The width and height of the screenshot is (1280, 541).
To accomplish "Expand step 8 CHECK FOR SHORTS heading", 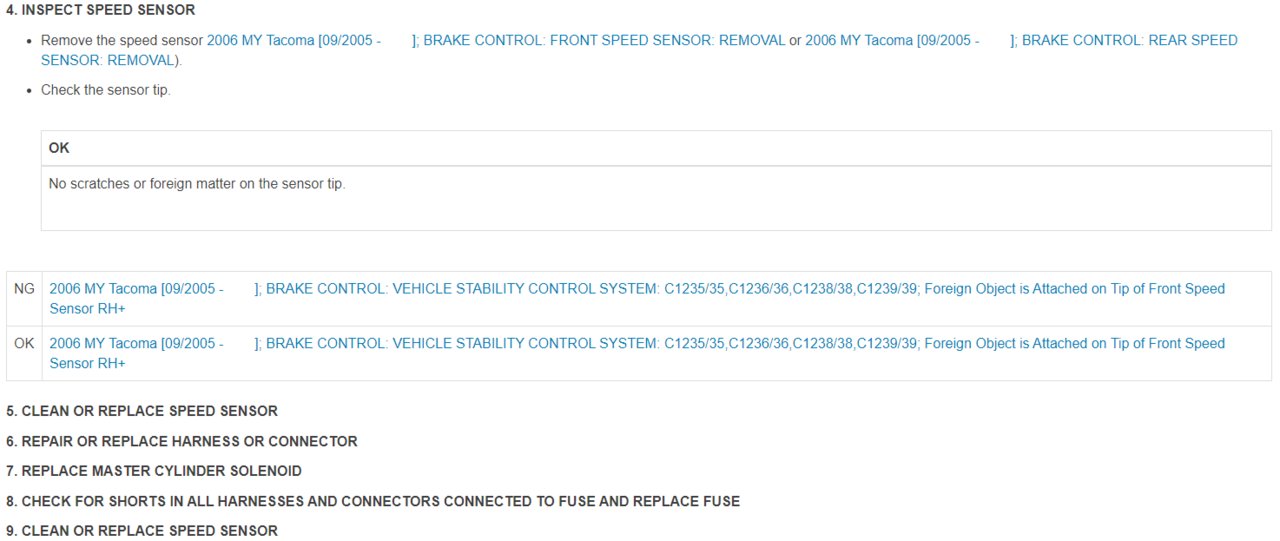I will click(373, 501).
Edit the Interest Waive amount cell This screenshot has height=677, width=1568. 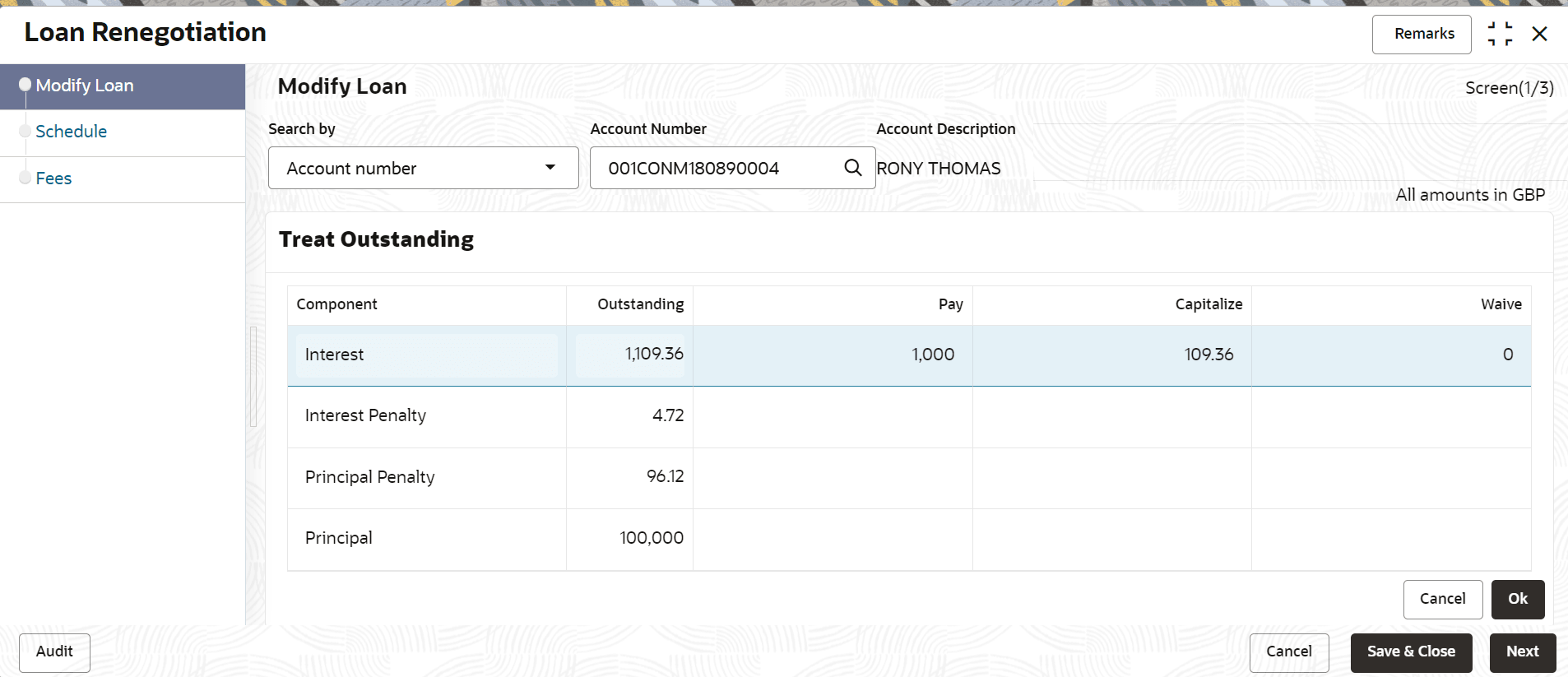coord(1391,355)
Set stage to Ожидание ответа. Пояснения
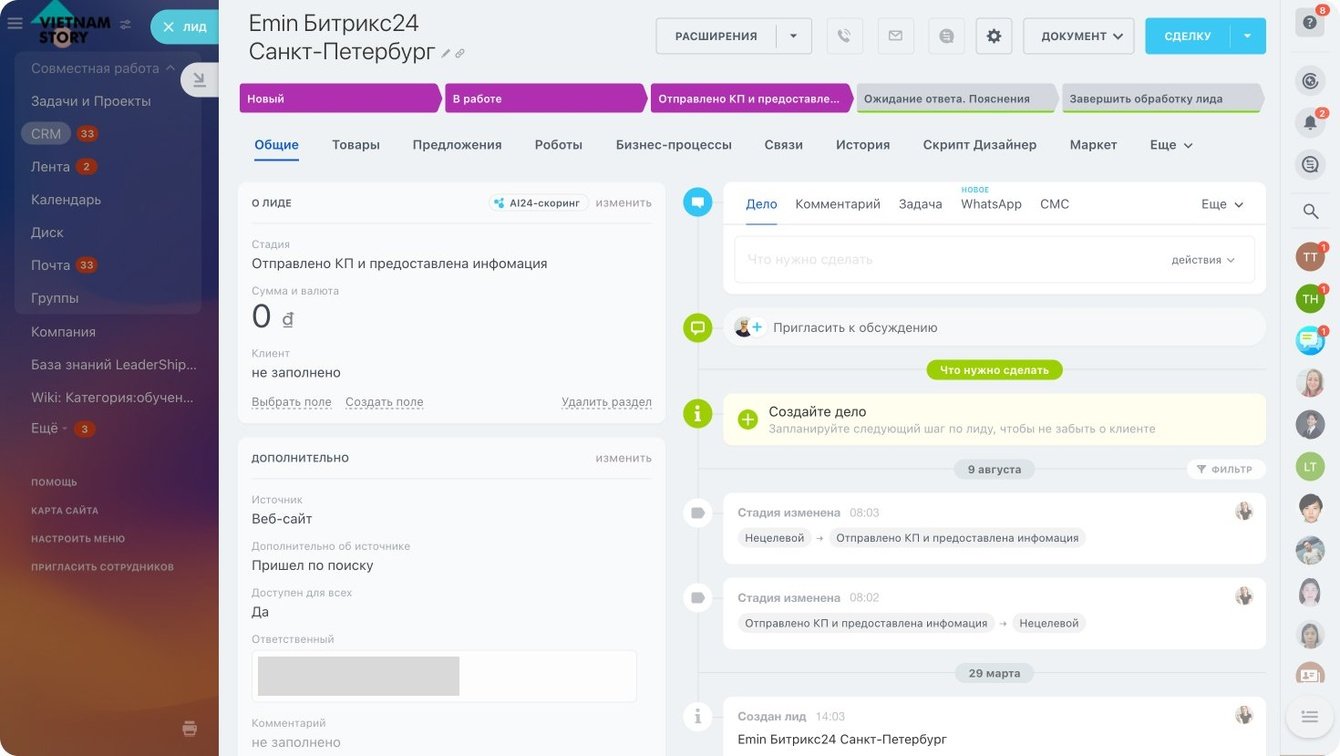The image size is (1340, 756). click(953, 99)
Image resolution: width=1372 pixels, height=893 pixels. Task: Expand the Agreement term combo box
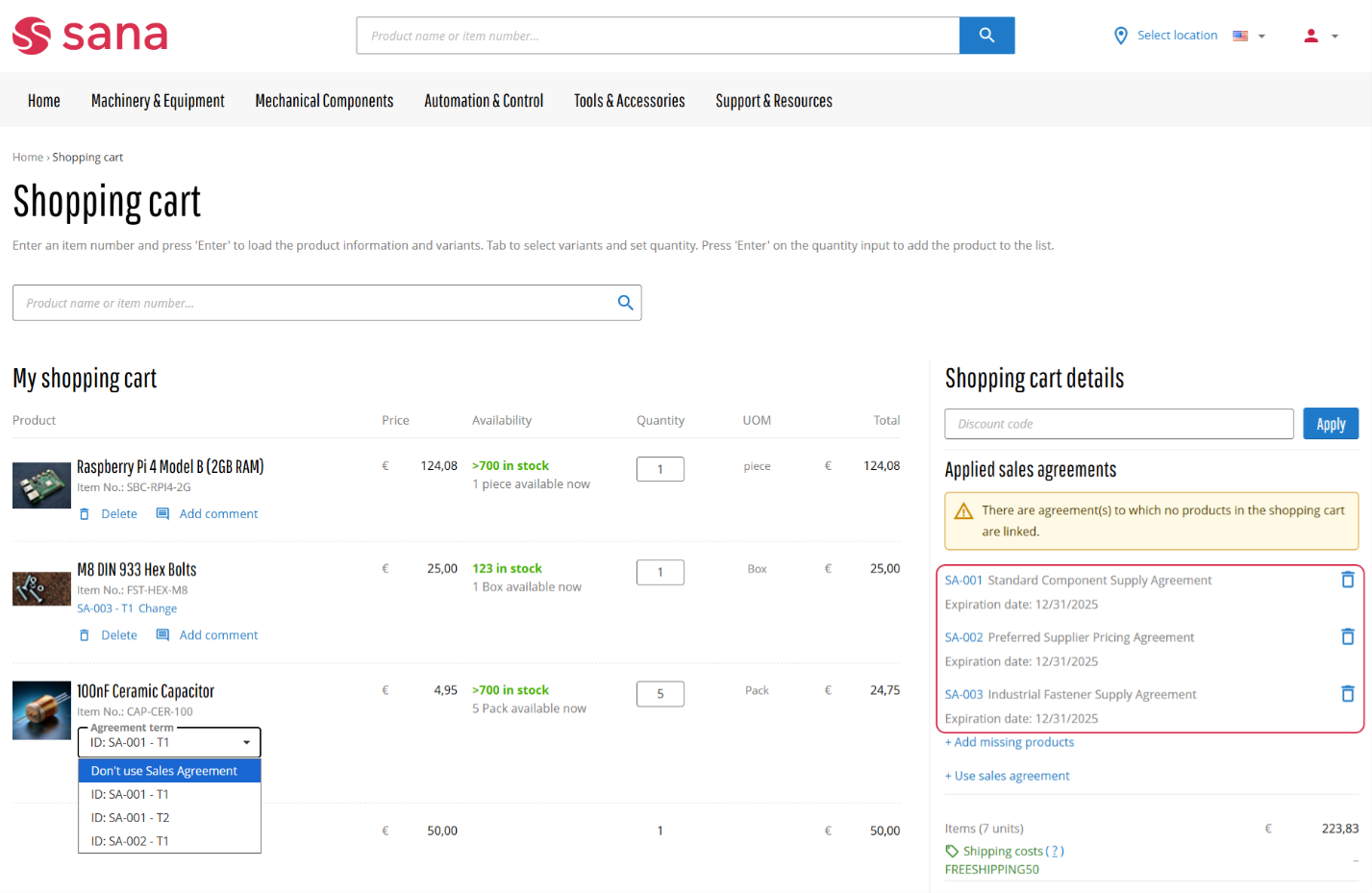169,742
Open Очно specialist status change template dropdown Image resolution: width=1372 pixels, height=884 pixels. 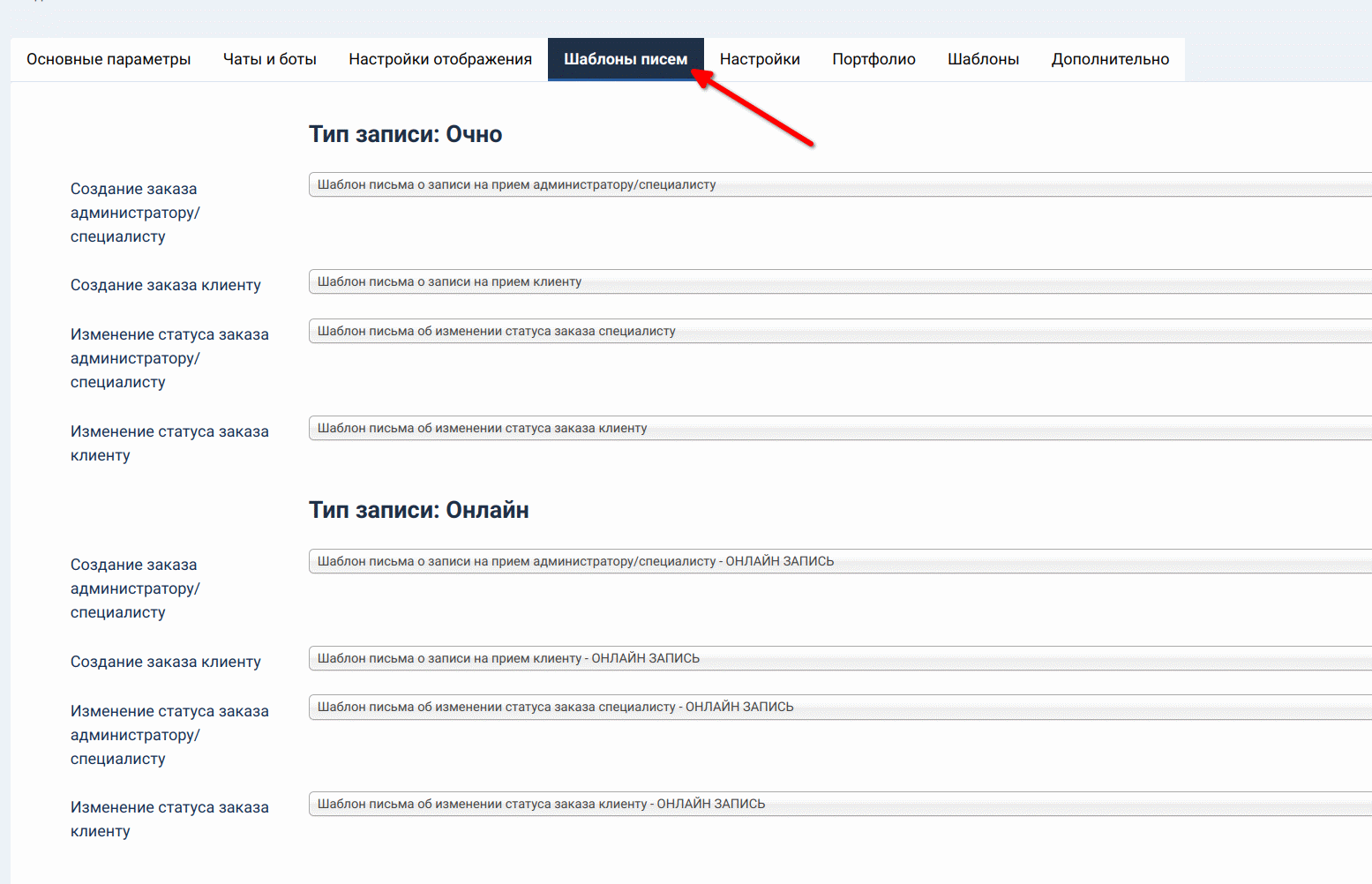838,331
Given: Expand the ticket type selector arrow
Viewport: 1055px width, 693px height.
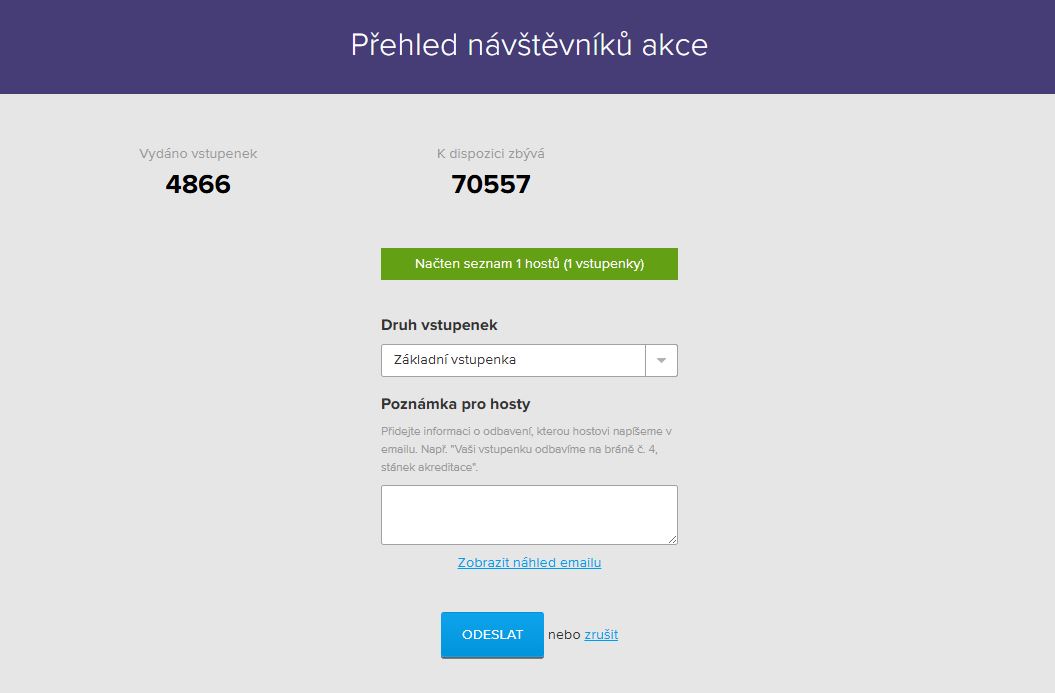Looking at the screenshot, I should pos(661,360).
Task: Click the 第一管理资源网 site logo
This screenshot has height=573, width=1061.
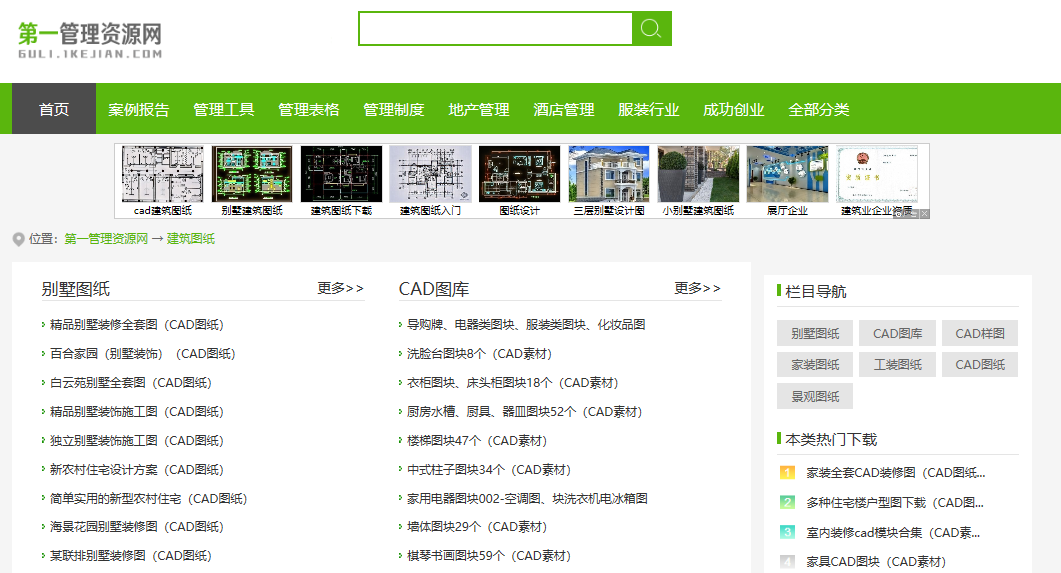Action: click(x=90, y=40)
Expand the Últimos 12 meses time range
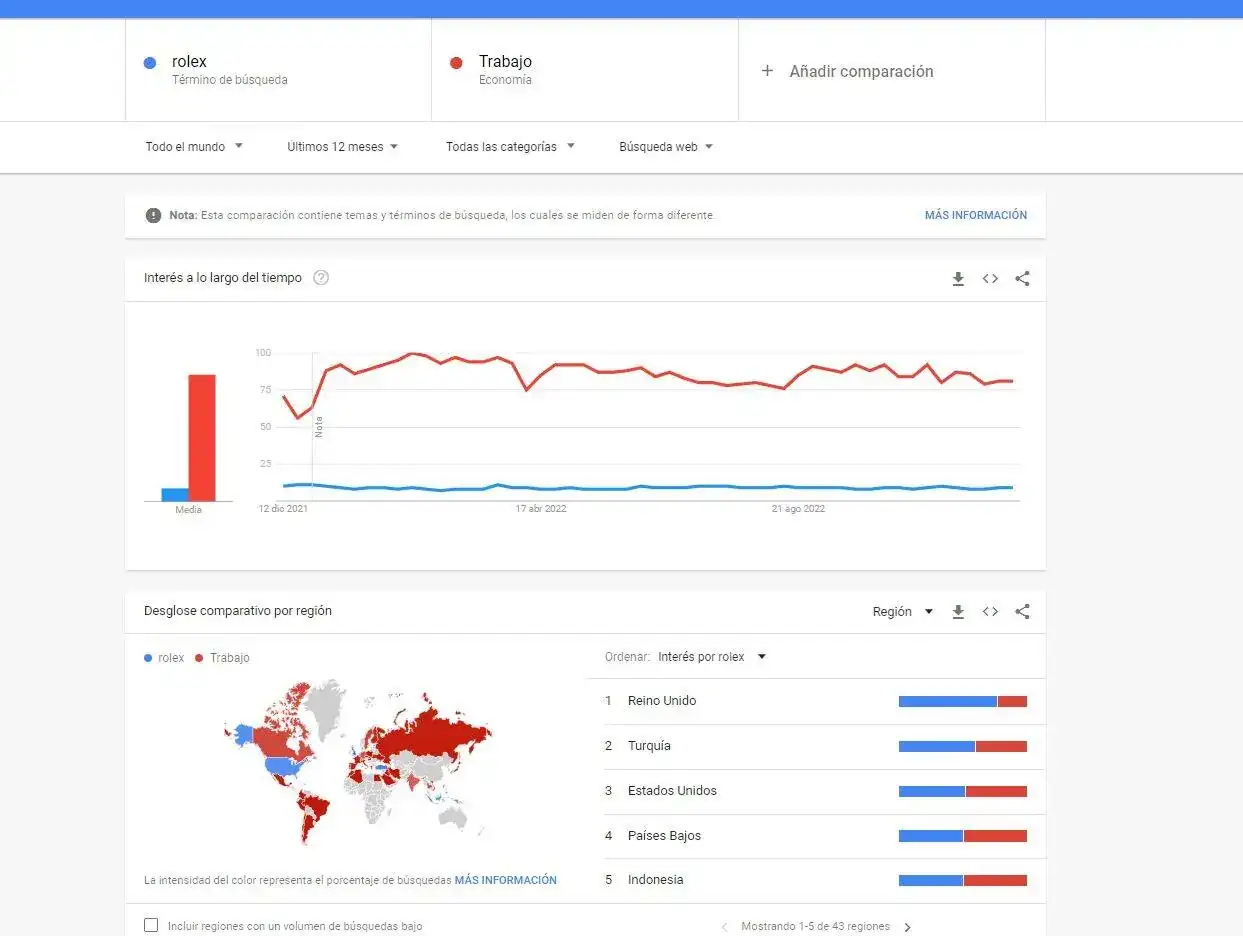The image size is (1243, 936). 342,147
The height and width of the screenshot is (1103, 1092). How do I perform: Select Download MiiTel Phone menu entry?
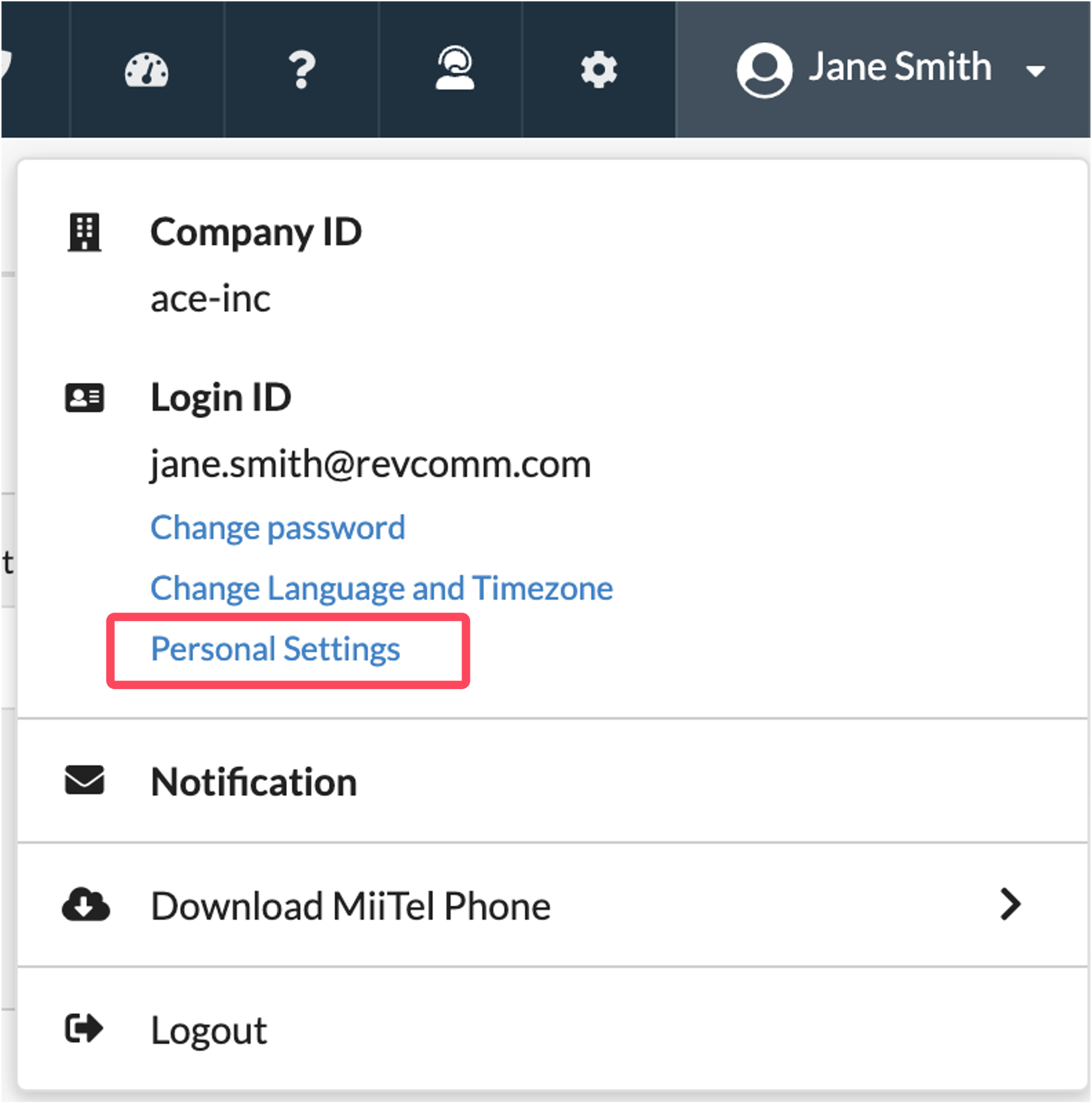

○ ○ ○ ○ ○

▸ **Your goal**
From the line with "Viewport: 1055px width, 693px height." to the final line of the records, inclusive, set down the lines exactly and add nothing; leave every picture out.

▸ **Result of this exercise**
Viewport: 1055px width, 693px height.
Looking at the screenshot, I should pos(661,360).
Task: Click the 第一管理资源网 site logo
This screenshot has height=573, width=1061.
Action: click(x=90, y=40)
Expand the Últimos 12 meses time range
The image size is (1243, 936). 342,147
The height and width of the screenshot is (1103, 1092). How do I perform: Select Download MiiTel Phone menu entry?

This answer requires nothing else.